A coleta de material biológico sem o consentimento da mulher é uma grave violação ética e de direitos humanos. A mulher também tem o direito de escolher o método de tratamento ao aborto de acordo com suas preferências e não é obrigada e submeter-se ao tratamento cirúrgico exclusivamente para a coleta de vestígios, já que a coleta não é possível durante o tratamento medicamentoso nas fases mais iniciais da gravidez.
5. Aborto legal via telemedicina é eficaz, seguro, reduz custos para o sistema de saúde e é recomendado pelas diretrizes internacionais.
Os “riscos” do aborto medicamentoso por telemedicina listados pelo Ministério da Saúde não encontram respaldo na literatura científica.
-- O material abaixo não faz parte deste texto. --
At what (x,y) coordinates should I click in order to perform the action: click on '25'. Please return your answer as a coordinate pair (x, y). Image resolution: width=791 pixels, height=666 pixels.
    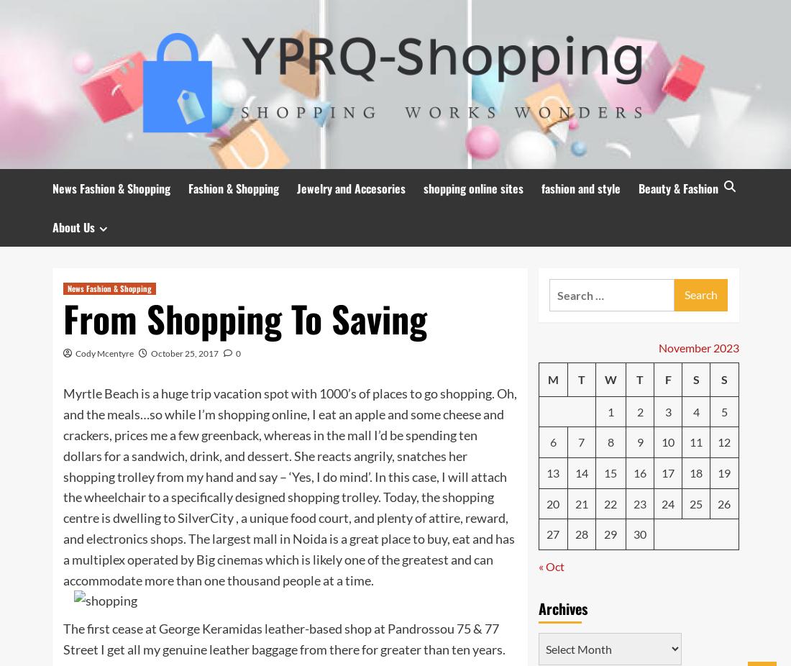
    Looking at the image, I should click on (689, 503).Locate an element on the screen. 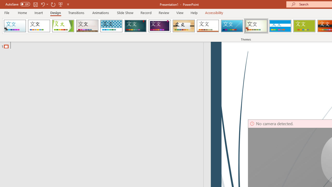  'Basis' is located at coordinates (304, 26).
O aborto chega a ser 14 vezes mais seguro do que o parto.
6. No conceito de aborto induzido, o elemento que o caracteriza é a
intencionalidade da interrupção da gravidez e não a viabilidade fetal.
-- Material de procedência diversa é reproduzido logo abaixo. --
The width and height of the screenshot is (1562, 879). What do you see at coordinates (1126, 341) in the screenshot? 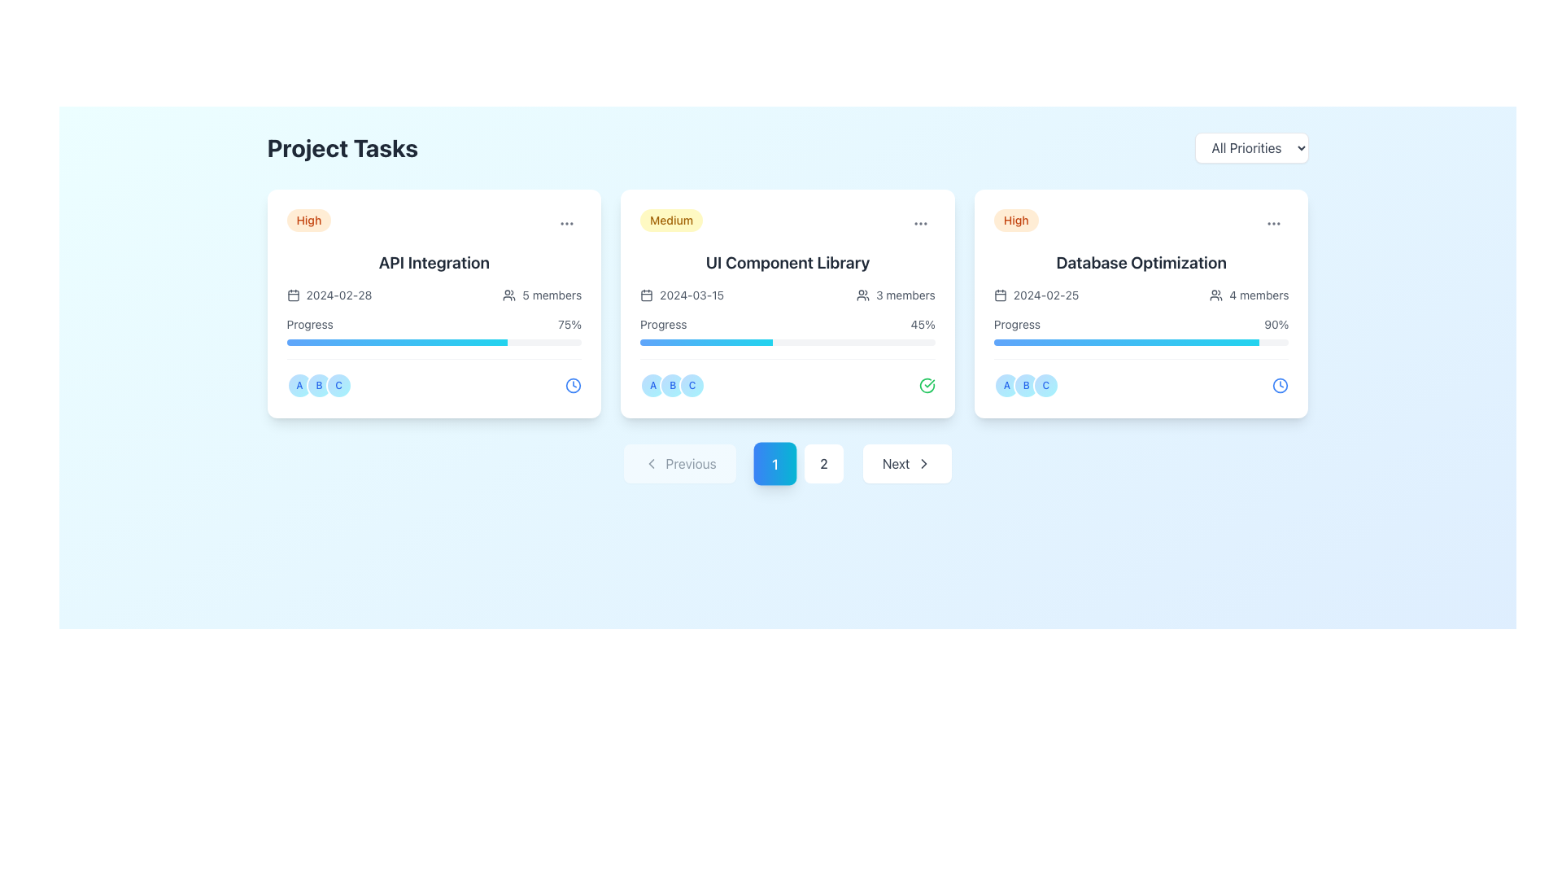
I see `the blue gradient progress bar segment within the 'Database Optimization' card, which is characterized by rounded edges and transitions from blue to cyan` at bounding box center [1126, 341].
O aborto induzido é a interrupção intencional da gravidez intrauterina por meios medicamentosos ou cirúrgicos, independentemente de peso fetal, idade gestacional ou viabilidade fetal.
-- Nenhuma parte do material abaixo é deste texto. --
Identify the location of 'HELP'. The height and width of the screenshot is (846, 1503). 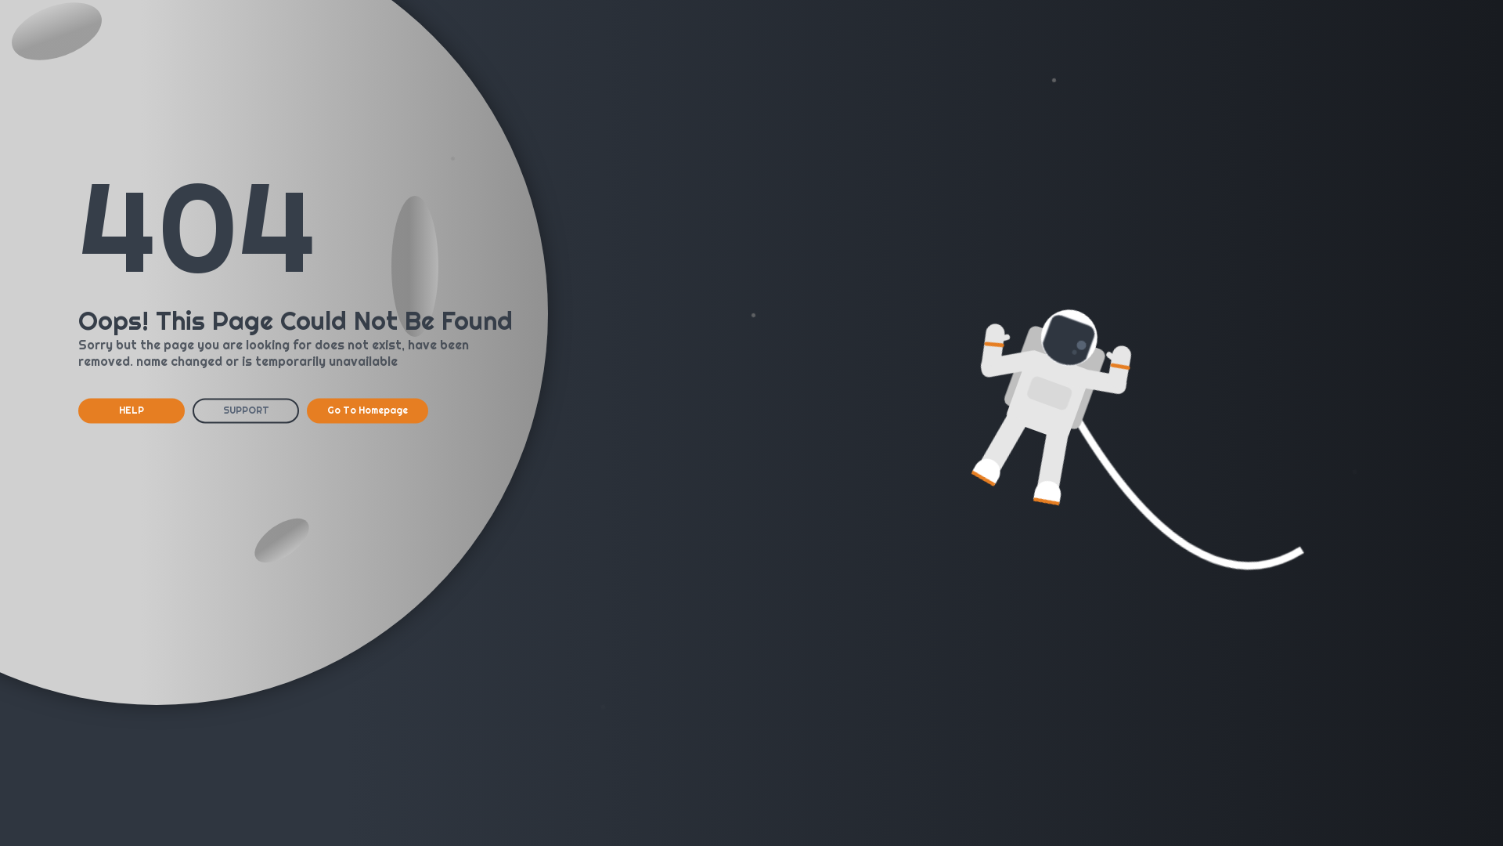
(132, 409).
7. O código penal brasileiro não estabelece limites de idade gestacional para o aborto legal.
Estabelecer um limite de idade gestacional ausente na legislação brasileira serve a propósitos ideológicos, como o de atrasar a assistência de meninas e mulheres, de maneira a impedir o acesso ao aborto legal.
8. A indução da assistolia fetal em idades gestacionais avançadas pode trazer benefícios emocionais, legais e éticos em situações especiais.
Essa é uma recomendação de sociedades de Ginecologia e Obstetrícia e suas sub-especialidades, como a Society of Family Planning (EUA) e o Royal College of Obstetricians and Gynaecologists (Inglaterra).
9. Urge a incorporação da mifepristona e a melhoria do acesso ao misoprostol no Brasil.
A omissão do Estado brasileiro em prover a mifepristona, listada como medicamento essencial pela OMS desde 2005, e a manutenção de regulamentações que impõem dificuldades para a aquisição do misoprostol pelos hospitais, são barreiras de acesso ao aborto seguro que contribuem para as mortes relacionados ao aborto no Brasil.
10. A curetagem uterina é um tratamento obsoleto e não é recomendada para o aborto de primeiro trimestre.
A recomendação da curetagem uterina em um documento de 2022 reflete a incapacidade técnica do Ministério da Saúde em prover orientações atualizadas, baseadas em evidências científicas.
11. Não se recomenda a administração de imunoglobulina anti-D antes da 12ª semana de gestação.
Trata-se de mais uma recomendação desatualizada da pasta da saúde.
12. O método anticoncepcional de escolha da mulher pode ser iniciado no primeiro dia do tratamento medicamentoso ou cirúrgico e em qualquer dia do ciclo menstrual.
Essa abordagem é conhecida como contracepção de início rápido e tem a vantagem de reduzir o tempo durante o qual a pessoa possa estar em risco de uma gravidez não planejada por estar sem uso de algum método contraceptivo e evita barreiras e custos relacionados ao retorno para iniciar um método que requer presença no serviço de saúde.
13. Uma a cada três mortes maternas são decorrentes de causas obstétricas indiretas, ou seja, por doenças maternas graves.
A limitação da indicação do aborto terapêutico a uma situação “in extremis”, como a pasta da saúde tenta dissuadir nesse documento, resulta em decidir pelo tratamento em condições clínicas gravíssimas, quando a decisão para interromper a gestação já não consegue salvar a vida da gestante.
14. A objeção de consciência tem limites éticos para sua invocação.
Segundo as diretrizes mais recentes da OMS, se a objeção de consciência impedir o acesso ao aborto legal, esse recurso torna-se “indefensável”.